Luxury watch maker TAG Heuer is entering the smart wearable space with a watch designed to look good, but which has all the featured you’d expect from a modern smartwatch.
The new TAG Heuer Connected watch also happens to be the most expensive device running Google’s Android Wear software to date: it’s priced at $1500 and it goes on sale today.
There’s another tech feature that makes this watch unusual: it has an Intel processor rather than an ARM-based chip.
CEO Jean-Claude Biver says the watch is the marriage of Watch Valley (in Switzerland) and Silicon Valley (in the US) and says it’s a milestone for the company but also for the Swiss watch industry.
The watch has a titanium case, a light design, a sapphire glass display, am IP67 water-resistant body, and straps that are available in seven colors. Biver says it’s the “first connected watch that looks like a regular watch,” which is something I suspect Huawei, LG, Motorola, Withings, and a number of other companies would take issue with.
The watch has a circular 360 x 360 pixel 1.5 inch LTPS LCD touchscnreen display with a 46 mm diameter and raised numbers on the bezels. The straps are 29 gram vulcanized rubber straps with titanium clasps. They’re available in green, blue, orange, red, white, black, or yellow.
Under the hood, the TAG Heuer Connected has a dual-core Intel processor, 1GB of RAM, 4GB of storage, a 410 mAh battery (for 25 hours of battery life or more), and connects to a USB charger with a conductive charging port. There’s a microphone, haptic engine, gyroscope, and tilt detection sensor. The watch supports 802.11b/g/n WiFi and Bluetooth 4.1.

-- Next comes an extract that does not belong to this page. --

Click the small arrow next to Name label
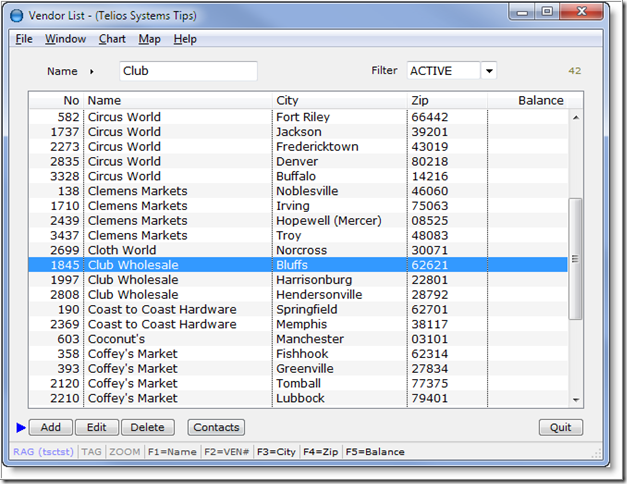This screenshot has width=627, height=484. click(x=92, y=72)
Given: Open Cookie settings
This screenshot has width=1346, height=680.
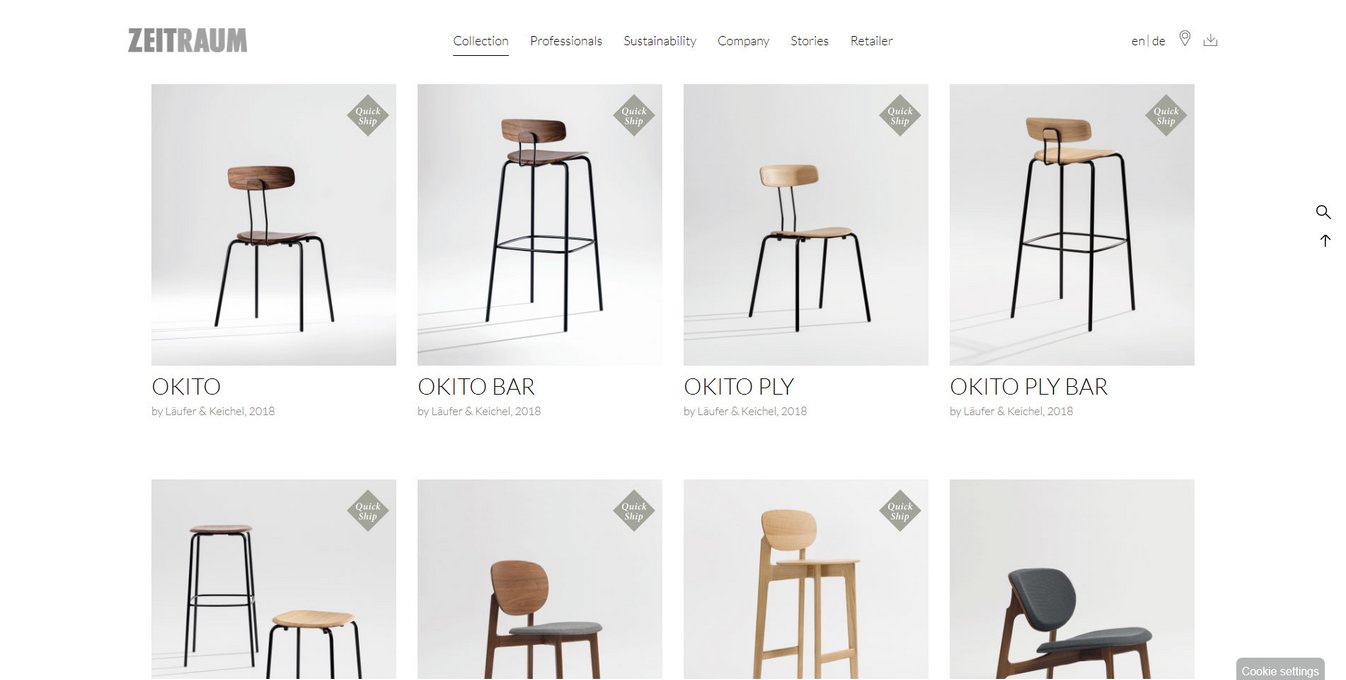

While the materials, design, and price tag may be a little different, the software seems to be pure Android Wear. The watch supports Google Now, search, and notifications, activity tracking, and communications. It should be able to pair with an iPhone or Android phone.
There’s one key difference between TAG Heuer’s smartwatch and just about everyone else’s: the company has a plan to let you keep your watch useful indefinitely. Luxury watches are designed to last for decades, but the tech inside a smartwatch might start to feel outdated in a few years.
So TAG Heuer has an “eternity in a box” offer: if you don’t want to upgrade to a new model, after you’ve had the Tag Heuer Connected watch for two years you can take it into a store and trade it in for a mechanical TAG Heuer Carrera watch that has the same look, but which lacks the smart connected capabilities.